→ **Work to do**
Return the material unchanged, from its first line through the line that contains "50, 1345, 58)", including that line.

* * * * * * * * *

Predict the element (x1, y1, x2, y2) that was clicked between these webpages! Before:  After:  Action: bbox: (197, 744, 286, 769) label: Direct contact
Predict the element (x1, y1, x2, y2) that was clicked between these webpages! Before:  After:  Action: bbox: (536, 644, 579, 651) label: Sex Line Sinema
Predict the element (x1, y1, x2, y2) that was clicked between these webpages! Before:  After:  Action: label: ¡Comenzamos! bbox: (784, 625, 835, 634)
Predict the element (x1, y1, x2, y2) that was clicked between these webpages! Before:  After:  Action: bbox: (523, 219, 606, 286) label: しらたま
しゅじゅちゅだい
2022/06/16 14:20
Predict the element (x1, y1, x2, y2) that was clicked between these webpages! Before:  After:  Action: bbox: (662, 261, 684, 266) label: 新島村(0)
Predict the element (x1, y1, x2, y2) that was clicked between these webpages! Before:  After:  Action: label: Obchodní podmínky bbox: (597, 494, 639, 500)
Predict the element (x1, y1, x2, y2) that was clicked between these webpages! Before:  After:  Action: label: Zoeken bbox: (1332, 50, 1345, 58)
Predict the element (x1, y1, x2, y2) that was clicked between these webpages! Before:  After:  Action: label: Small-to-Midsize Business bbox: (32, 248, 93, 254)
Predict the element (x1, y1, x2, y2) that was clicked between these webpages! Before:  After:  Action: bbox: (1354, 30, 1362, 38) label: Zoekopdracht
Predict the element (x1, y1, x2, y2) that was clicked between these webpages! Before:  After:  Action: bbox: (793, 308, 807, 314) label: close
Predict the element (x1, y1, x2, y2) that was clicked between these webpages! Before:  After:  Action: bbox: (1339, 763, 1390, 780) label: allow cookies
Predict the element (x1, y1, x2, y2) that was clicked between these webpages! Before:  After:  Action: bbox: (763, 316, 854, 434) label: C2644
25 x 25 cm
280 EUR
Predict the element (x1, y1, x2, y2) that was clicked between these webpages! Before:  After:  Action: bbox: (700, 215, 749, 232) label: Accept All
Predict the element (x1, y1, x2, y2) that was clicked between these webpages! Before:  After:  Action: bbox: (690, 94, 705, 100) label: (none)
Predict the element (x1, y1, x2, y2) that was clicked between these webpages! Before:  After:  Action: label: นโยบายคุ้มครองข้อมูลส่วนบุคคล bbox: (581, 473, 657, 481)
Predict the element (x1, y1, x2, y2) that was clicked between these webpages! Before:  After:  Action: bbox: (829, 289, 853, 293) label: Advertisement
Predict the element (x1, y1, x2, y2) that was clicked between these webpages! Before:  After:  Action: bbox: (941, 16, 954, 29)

* * * * * * * * *

→ **Expected answer**
Predict the element (x1, y1, x2, y2) that was clicked between these webpages! Before:  After:  Action: bbox: (197, 744, 286, 769) label: Direct contact
Predict the element (x1, y1, x2, y2) that was clicked between these webpages! Before:  After:  Action: bbox: (536, 644, 579, 651) label: Sex Line Sinema
Predict the element (x1, y1, x2, y2) that was clicked between these webpages! Before:  After:  Action: label: ¡Comenzamos! bbox: (784, 625, 835, 634)
Predict the element (x1, y1, x2, y2) that was clicked between these webpages! Before:  After:  Action: bbox: (523, 219, 606, 286) label: しらたま
しゅじゅちゅだい
2022/06/16 14:20
Predict the element (x1, y1, x2, y2) that was clicked between these webpages! Before:  After:  Action: bbox: (662, 261, 684, 266) label: 新島村(0)
Predict the element (x1, y1, x2, y2) that was clicked between these webpages! Before:  After:  Action: label: Obchodní podmínky bbox: (597, 494, 639, 500)
Predict the element (x1, y1, x2, y2) that was clicked between these webpages! Before:  After:  Action: label: Zoeken bbox: (1332, 50, 1345, 58)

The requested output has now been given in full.